Lo sviluppo progettuale viene poi condotto in maniera puntuale ma flessibile, cosicché dinamismo della visione architettonica e interpretazione dell’esperienza umana permettano di giungere a una realizzazione perfettamente coerente con i comportamenti e gli stili di vita.
Ogni progetto viene dunque concepito esattamente come uno chef pensa e realizza un suo piatto: gli ingredienti vengono dalla committenza, dipendono dalle regole normative e dalla ricerca che QB Atelier realizza sia nel concept, sia nella scelta dei materiali, sia nella determinazione delle linee costruttive.
Ecco dunque spiegato il nome dello Studio che si riconnette proprio all’attività culinaria: “QB” ossia “Quanto Basta” in termini di sensibilità umana, quella cioè che consente al progettista di comprendere in profondità le necessità delle persone, di interpretarle, restituendo un’architettura che sia conforme a esse oltre che bella da vedere.
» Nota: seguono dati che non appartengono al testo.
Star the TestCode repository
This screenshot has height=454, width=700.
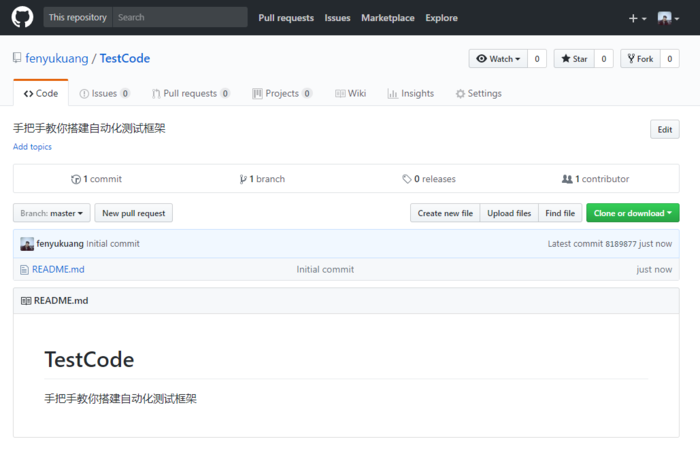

In questo modo, i progetti architettonici non sono più solo e soltanto degli oggetti estetici, ma divengono delle macchine esperienziali dell’abitare e, conseguentemente, del vivere quotidiano.
Nel racconto di QB Atelier, durante la lecture che si è tenuta all’inaugurazione, è emerso come il lavoro dello studio di architettura si concentri su due fronti: quello della committenza privata e quello dei concorsi pubblici che hanno visto spesso Govoni e Orsini protagonisti di realizzazioni in cui il loro approccio sperimentale e flessibile è stato la chiave di volta per creare progetti architettonici adeguati anche alla dimensione sociale, urbana e del paesaggio.